Data science is focused on how to access, store, mine, structure, analyze, and visualize data. This requires deep expertise in computational statistics and plays an important part in getting pertinent data from the information technology and computer science sphere into the hands of the geospatial and social scientists focusing on their subject matter expertise. However, this deep expertise comes at a price, as few data scientists will be experts in critical geospatial principles and rather will likely focus more on their ability to write processing scripts. For instance, while the application of pure data science has discovered new species through statistical signatures, it offers no information on “what they look like, how they live, or much of anything else about their morphology.” Data scientists are also not software developers, which means they are unlikely to implement the algorithms and develop the tools to auto extract objects from imagery or deploy progressive neural networks. Moreover, as tools implement more successful ML algorithms, analysts will likely be expected to elevate to higher-level tasks. For these reasons, it is highly unlikely data science is the answer to the problems geospatial and social scientists are trying to solve, but rather serves as a tool to be leveraged when and where appropriate.
The reality of the deluge of spatial-temporally enabled data is that it is both a data science problem and a geospatial domain problem. A modern weapon system offers an analogy. Soldiers spend countless hours developing the expertise to effectively employ the weapon system, while still performing some basic maintenance and operations. In direct support of this system, however, mechanics and system specialists that are part of the team complete most of the major maintenance and modernization. Consequently, when the weapon system is operating subpar, discussions between the crews and maintainers are critical. Similarly, the ability to script and their understanding of statistical algorithms will improve GEOINT analysts’ effectiveness operating their tools in addressing more complex issues, but the primary concentration should be on their fundamental intelligence tradecraft and domain knowledge. It follows that as the GEOINT analyst focuses on the challenges of synthesizing data on the complex geospatial and social environment into intelligence, computer and data scientists should focus less on basic data formatting and process simplification for GEOINT analysts, concentrating more on the challenges of researching, developing, processing, visualizing, and developing new data streams and tools that are critical to maintain the IC’s competitive edge.

YOUR GOAL => Can you repeat, word for word, the whole passage above on data science and GEOINT analysis?

EXTRACTED ENTRIES =>

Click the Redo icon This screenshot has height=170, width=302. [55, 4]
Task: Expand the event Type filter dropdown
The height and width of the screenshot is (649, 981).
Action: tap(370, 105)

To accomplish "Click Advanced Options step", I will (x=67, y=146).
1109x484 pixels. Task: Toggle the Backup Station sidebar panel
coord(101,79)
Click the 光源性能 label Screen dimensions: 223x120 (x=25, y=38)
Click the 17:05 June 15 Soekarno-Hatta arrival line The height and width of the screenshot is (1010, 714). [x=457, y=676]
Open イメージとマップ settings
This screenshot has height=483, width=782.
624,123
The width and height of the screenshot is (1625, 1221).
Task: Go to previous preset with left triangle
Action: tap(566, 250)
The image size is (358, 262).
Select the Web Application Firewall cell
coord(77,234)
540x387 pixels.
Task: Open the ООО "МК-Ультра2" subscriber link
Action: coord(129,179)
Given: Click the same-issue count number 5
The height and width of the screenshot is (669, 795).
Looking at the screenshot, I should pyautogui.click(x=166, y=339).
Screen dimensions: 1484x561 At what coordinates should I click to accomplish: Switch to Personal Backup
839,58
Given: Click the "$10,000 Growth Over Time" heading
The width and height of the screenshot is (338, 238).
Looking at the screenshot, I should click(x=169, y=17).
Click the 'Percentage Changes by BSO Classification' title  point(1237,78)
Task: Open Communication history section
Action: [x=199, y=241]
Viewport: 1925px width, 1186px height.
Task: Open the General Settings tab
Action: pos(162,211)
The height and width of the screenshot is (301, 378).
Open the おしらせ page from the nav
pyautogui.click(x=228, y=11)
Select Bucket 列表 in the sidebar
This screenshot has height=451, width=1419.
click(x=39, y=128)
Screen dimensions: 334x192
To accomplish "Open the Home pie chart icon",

RESULT =>
Data science is focused on how to access, store, mine, structure, analyze, and visualize data. This requires deep expertise in computational statistics and plays an important part in getting pertinent data from the information technology and computer science sphere into the hands of the geospatial and social scientists focusing on their subject matter expertise. However, this deep expertise comes at a price, as few data scientists will be experts in critical geospatial principles and rather will likely focus more on their ability to write processing scripts. For instance, while the application of pure data science has discovered new species through statistical signatures, it offers no information on “what they look like, how they live, or much of anything else about their morphology.” Data scientists are also not software developers, which means they are unlikely to implement the algorithms and develop the tools to auto extract objects from imagery or deploy progressive neural networks. Moreover, as tools implement more successful ML algorithms, analysts will likely be expected to elevate to higher-level tasks. For these reasons, it is highly unlikely data science is the answer to the problems geospatial and social scientists are trying to solve, but rather serves as a tool to be leveraged when and where appropriate.
The reality of the deluge of spatial-temporally enabled data is that it is both a data science problem and a geospatial domain problem. A modern weapon system offers an analogy. Soldiers spend countless hours developing the expertise to effectively employ the weapon system, while still performing some basic maintenance and operations. In direct support of this system, however, mechanics and system specialists that are part of the team complete most of the major maintenance and modernization. Consequently, when the weapon system is operating subpar, discussions between the crews and maintainers are critical. Similarly, the ability to script and their understanding of statistical algorithms will improve GEOINT analysts’ effectiveness operating their tools in addressing more complex issues, but the primary concentration should be on their fundamental intelligence tradecraft and domain knowledge. It follows that as the GEOINT analyst focuses on the challenges of synthesizing data on the complex geospatial and social environment into intelligence, computer and data scientists should focus less on basic data formatting and process simplification for GEOINT analysts, concentrating more on the challenges of researching, developing, processing, visualizing, and developing new data streams and tools that are critical to maintain the IC’s competitive edge.